• [How to complete this task] Lines from the one containing "Task: Click the 解 unlock event marker" through the last line of the data are to be returned exactly, both ends included, minus any pictures.

Stored records:
=== Section Start ===
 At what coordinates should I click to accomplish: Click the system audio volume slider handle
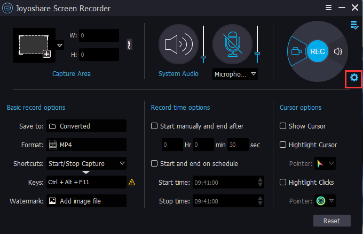[x=203, y=57]
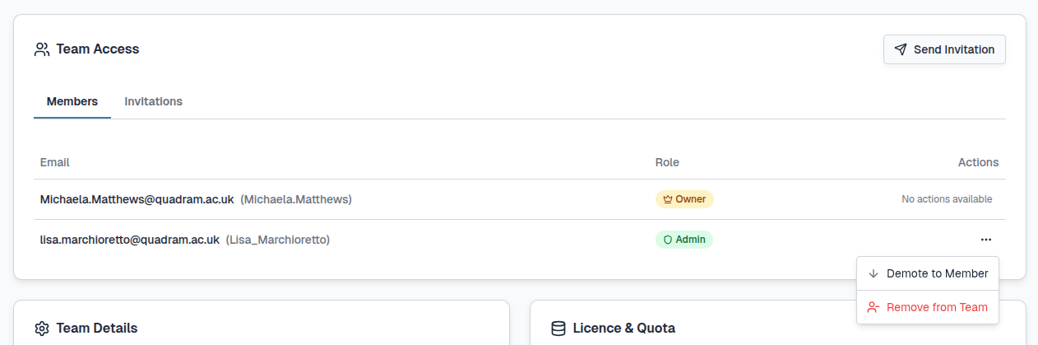Click the Licence & Quota heading
The height and width of the screenshot is (345, 1038).
click(624, 329)
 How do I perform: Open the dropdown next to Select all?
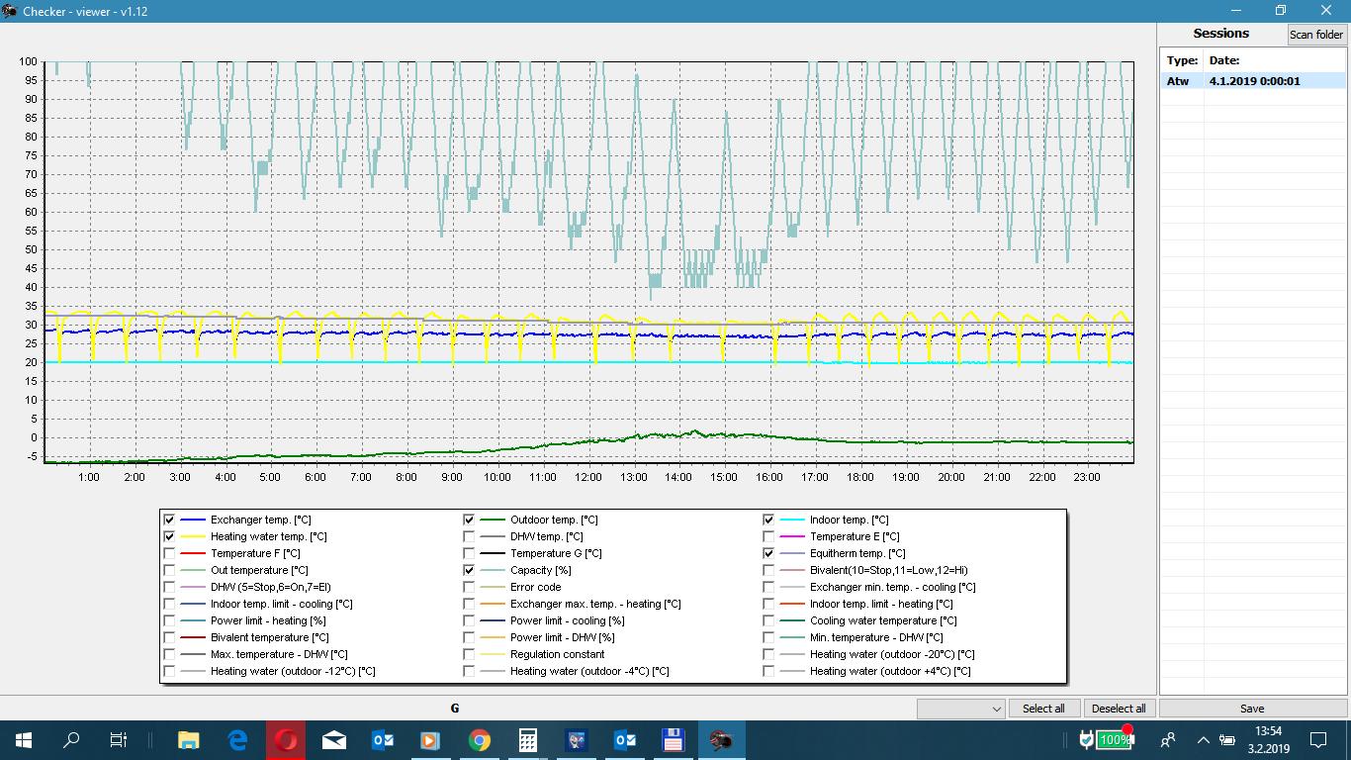tap(995, 709)
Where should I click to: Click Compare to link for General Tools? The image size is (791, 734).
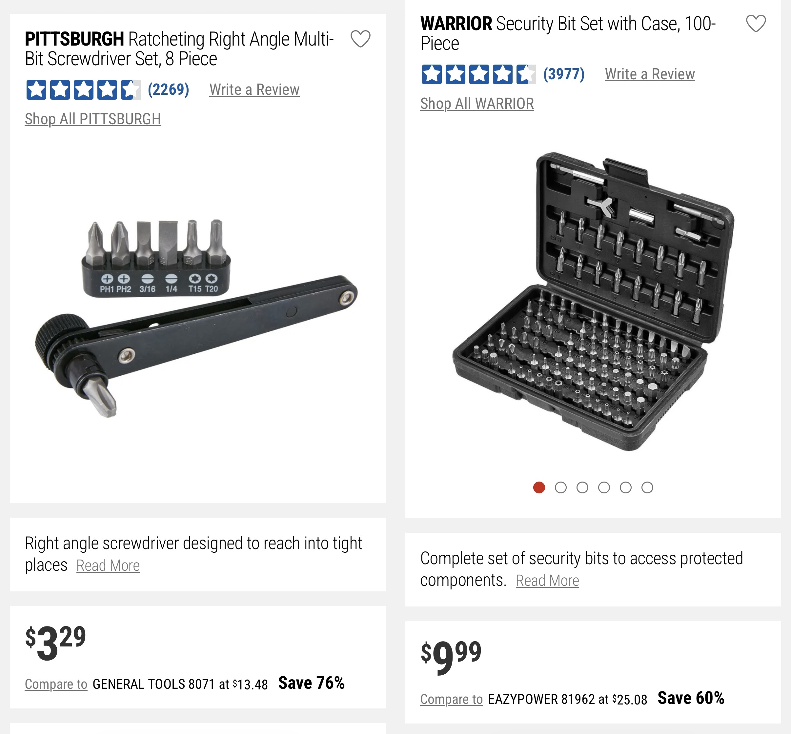56,684
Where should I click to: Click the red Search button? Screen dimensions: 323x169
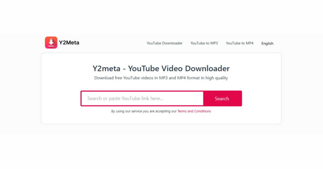tap(222, 98)
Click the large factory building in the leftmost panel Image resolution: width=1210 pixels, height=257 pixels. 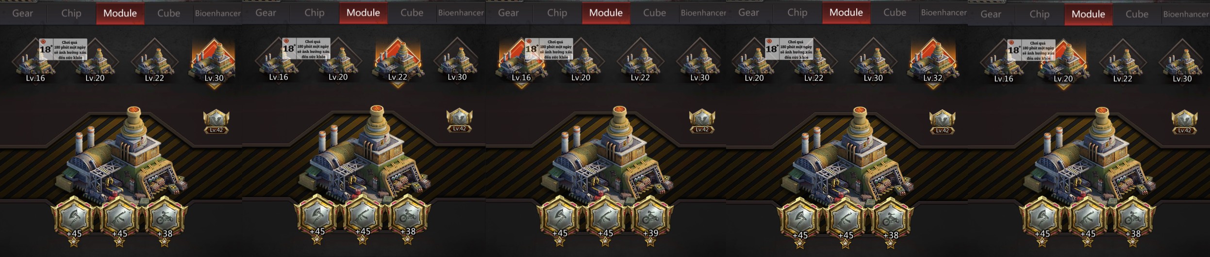[122, 155]
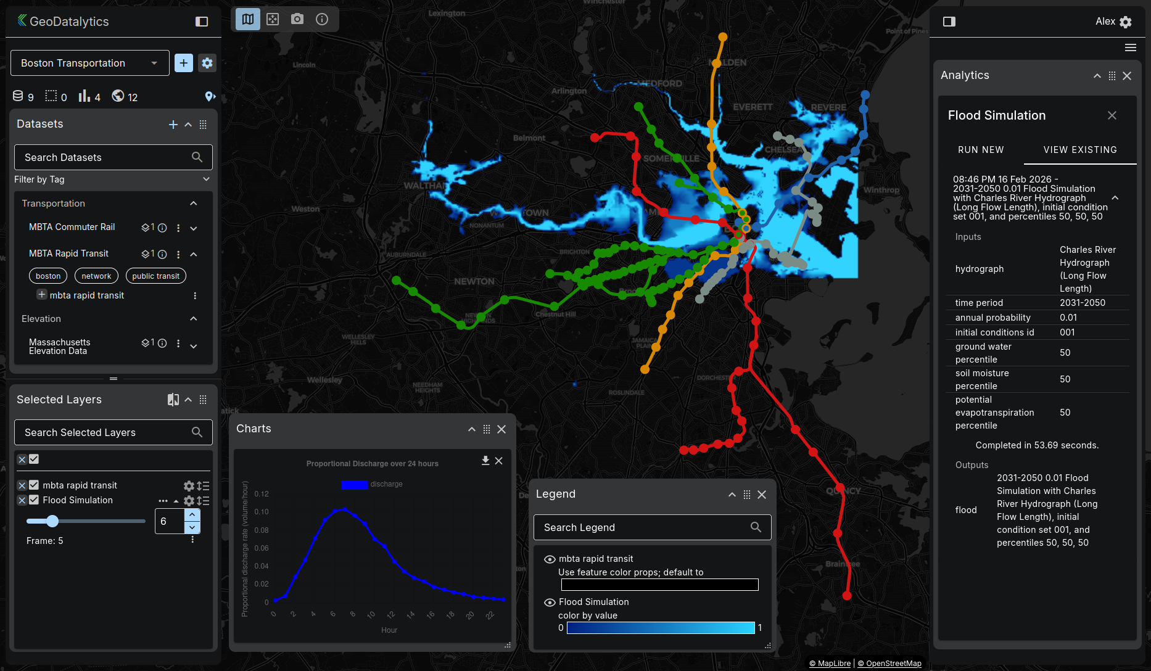Image resolution: width=1151 pixels, height=671 pixels.
Task: Open project settings gear beside project selector
Action: coord(207,63)
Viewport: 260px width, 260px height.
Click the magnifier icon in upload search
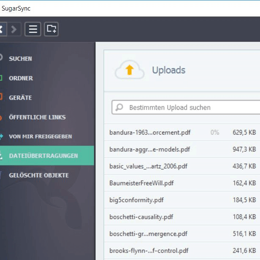[x=119, y=108]
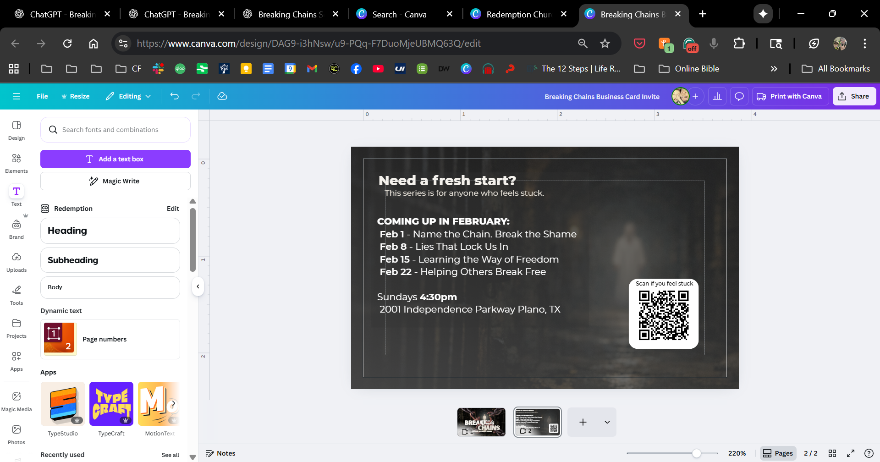Open the add page options chevron
This screenshot has height=462, width=880.
pos(607,422)
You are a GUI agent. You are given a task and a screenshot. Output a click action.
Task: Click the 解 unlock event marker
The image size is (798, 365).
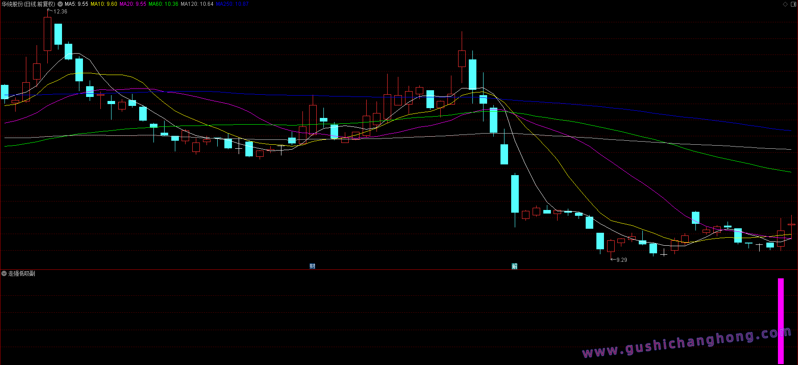point(514,266)
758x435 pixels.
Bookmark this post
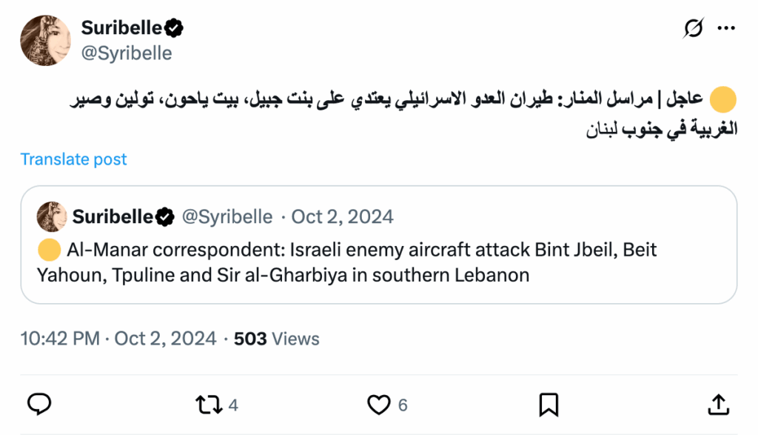[x=549, y=404]

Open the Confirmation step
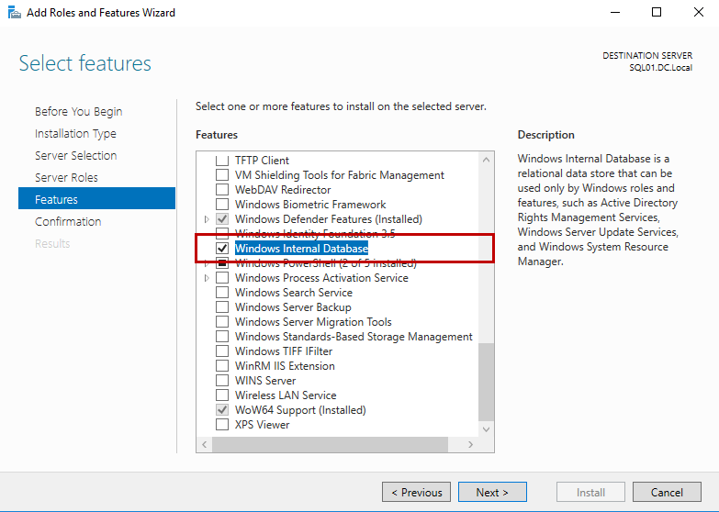pyautogui.click(x=68, y=221)
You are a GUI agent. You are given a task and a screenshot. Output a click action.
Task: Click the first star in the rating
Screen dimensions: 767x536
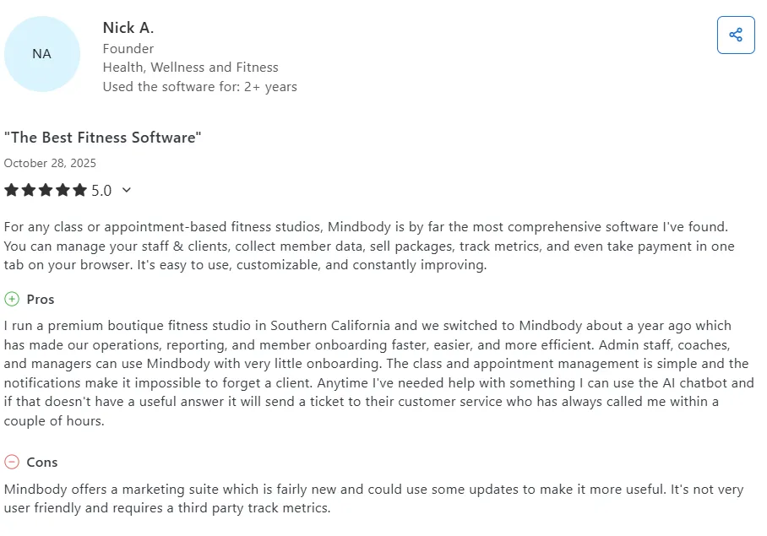click(12, 190)
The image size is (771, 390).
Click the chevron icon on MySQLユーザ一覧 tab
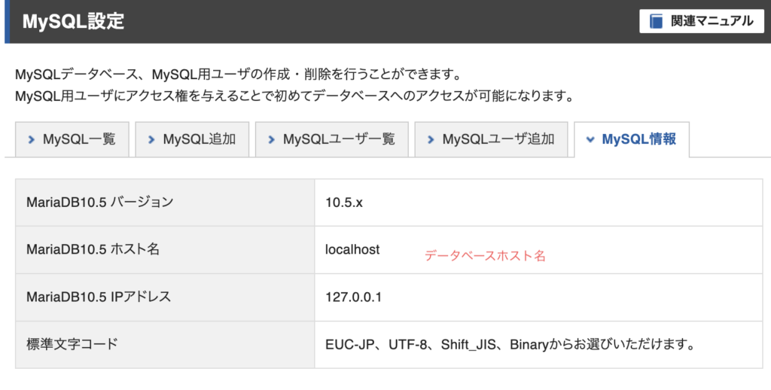[272, 139]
=== Section End ===
• [Reply to the exercise]
Task: Click the 解 unlock event marker
The image size is (798, 365).
point(514,266)
758x435 pixels.
Bookmark this post
[x=549, y=404]

Open the Confirmation step
pyautogui.click(x=68, y=221)
You are a GUI agent. You are given a task and a screenshot. Output a click action.
Task: Click the first star in the rating
Screen dimensions: 767x536
click(12, 190)
The image size is (771, 390).
Click the chevron icon on MySQLユーザ一覧 tab
[272, 139]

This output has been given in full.